O governo federal e representantes da indústria ainda veem possibilidade de reverter o veto da União Europeia às importações de carne bovina brasileira. O Brasil tem até 3 de setembro, data em que a suspensão entra em vigor, para negociar uma saída com os europeus. A medida pode significar perdas de US$ 1 bilhão em exportações para o setor em 2027.
Embora o veto ainda não esteja em vigor, o Brasil está desde junho fora da lista de países autorizados a exportar ao bloco. A UE diz que o país não apresentou informações necessárias para comprovar que atende às regras sobre o uso de antimicrobianos para crescimento de animais, prática proibida pela legislação europeia.
Desde então, o Mapa (Ministério da Agricultura e Pecuária) tenta reverter a decisão junto ao bloco, assessorado por associações, pecuaristas e representantes do setor, que participam das negociações propondo alternativas e informações técnicas.

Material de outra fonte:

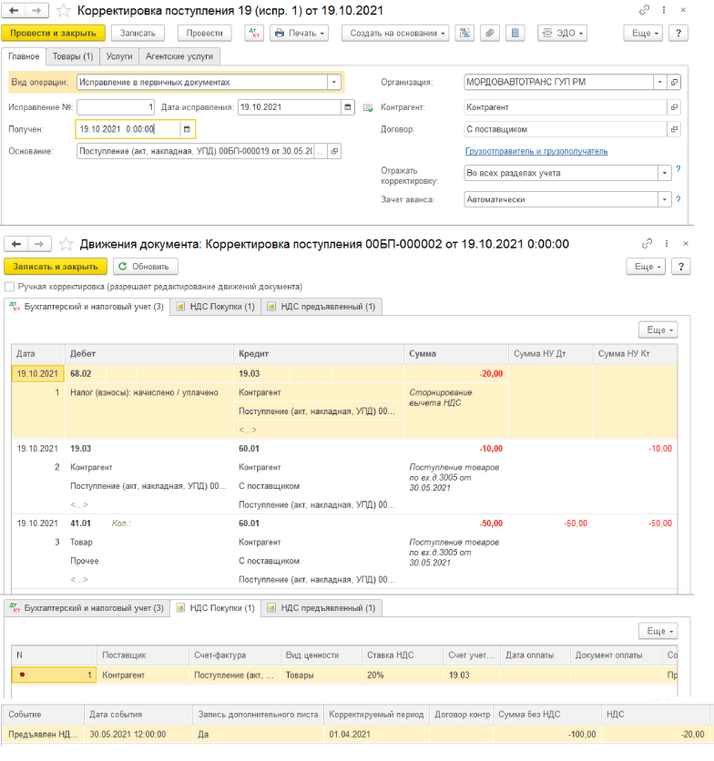
Task: Click the back arrow in the movements window
Action: 15,243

O principal instrumento do governo para fazer os europeus mudarem de ideia é o Protocolo de Certificação para Bovinos Livres do Uso de Medicamentos Antimicrobianos, que cria garantias de que animais destinados à exportação não receberam antimicrobianos em nenhuma fase da vida.
O documento foi oficializado em portaria publicada em 29 de maio, poucas semanas após o anúncio do veto. Entre as propostas estão contratações de certificadoras credenciadas pelo Mapa e o aumento de inspeções em fábricas de ração, granjas e frigoríficos.